The perfect antidote to the election debacle blues is being part of a group of humanity volunteering to help come back from the catastrophic fires that consumed thousands of acres of Smoky Mountain wilderness, devoured homes and stole the lives of people and animals, while creating homelessness and unemployment. Helping others restored my spirit today.
People helping people is the gift of disasters, if there could possibly be one. My heart swelled with admiration at the hundreds of people who labored today to be of service. We unpacked bags, built boxes, sorted and stuffed necessities into the new boxes and helped to traffic them through to those in dire need. We were a human assembly line that had one purpose in mind. Get it done quickly and efficiently so it all can be used.
The first stop is registration at the volunteer center where we filled out forms, showed official identity and were then given numbers and assigned to locations. I am #04016 sent to the distribution warehouse.
Surrealism begins when we pull into a warehouse provided pro-bono by the owners situated across the street from the “Titanic” attraction in this popular tourist city of Pigeon Forge. It’s the honky-tonk Vegas of Tennessee, part of the triad of visitors’ destinations that includes Gatlinburg and the Great Smoky Mountain National Park. Or most recently known as the home of the devastating fires.
The National Guard is here in their military attire. They’re the transportation system of the highly organized operation at the warehouse. They’re the guys unloading the trucks filled with donations and sending them through to the warehouse. Then they pick up the finished sorted goods, take them out to reload trucks then sent to the “department store” building for a deeper re-sort into children’s clothes, men, women, warm weather, winter, food, necessities.

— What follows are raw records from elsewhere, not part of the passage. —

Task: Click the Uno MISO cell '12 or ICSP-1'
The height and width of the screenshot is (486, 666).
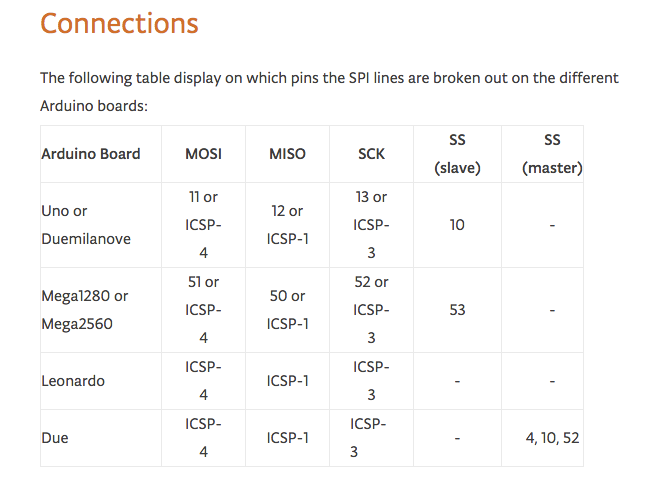Action: [x=288, y=225]
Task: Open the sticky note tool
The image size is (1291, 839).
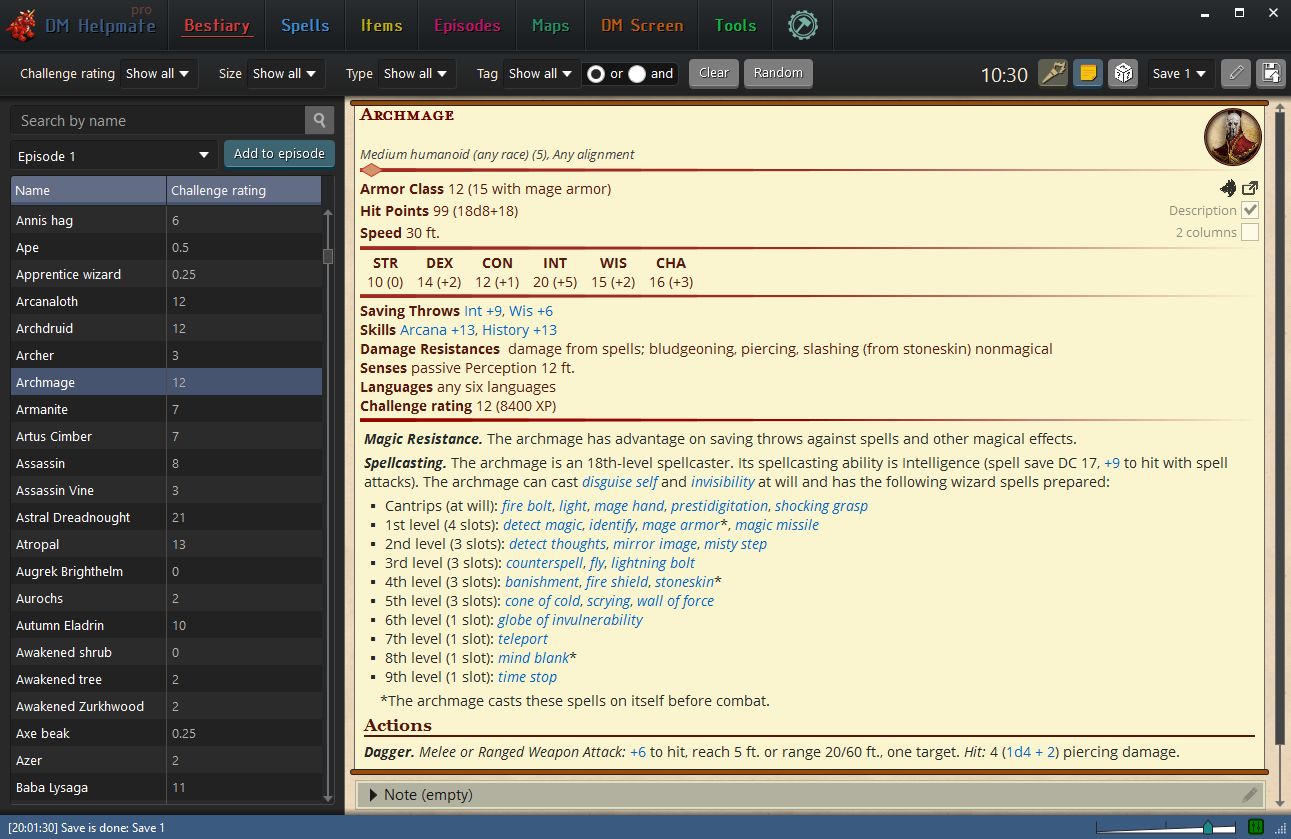Action: [1087, 73]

Our jobs in the warehouse are to unload the bags and sort the contents into food, beverages, toiletries, used and new clothes and winter clothes. Dave somebody is in charge of the warehouse and he’s a volunteer who’s turned that warehouse into a well-oiled, efficient assembly line of stuff and volunteers.
All our materials have been donated, including the building centers of organization. Then there are pallets, boxes, dollies, tape, magic markers and food for the volunteers that are plentiful. Since this disaster has not been officially declared a disaster area, there’s no money to spend. So generous people are rising to the occasion. It’s truly awe-inspiring.
My friend Jo and I first taped together boxes. And when there were none left we joined the groups who were filling the boxes with sorted materials. First beverages and food and then on to clothing. These groups were all self-gathering. We just went to the marked areas and started working, strangers becoming friends united by a cause. Newly stuffed and marked boxes get stacked on pallets and when the stack gets about five feet high, National Guardsmen shrink wrap the pallets and take them outside to be loaded into trucks. In it comes through the back, and out it goes from the front. I talked to a man from Cincinnati who used a week’s vacation time to work in the center. He’s been coming to Gatlinburg since he was a kid and he felt driven to participate in the restoration. Companies sent their employees to help. Private citizens gave their time. We were all equal in this mission to serve.
I am overwhelmed by the generosity of neighbors. No partisanship, no religious affiliation, no discrimination. Just compassionate humans who recognize that there but by the grace of circumstance go I.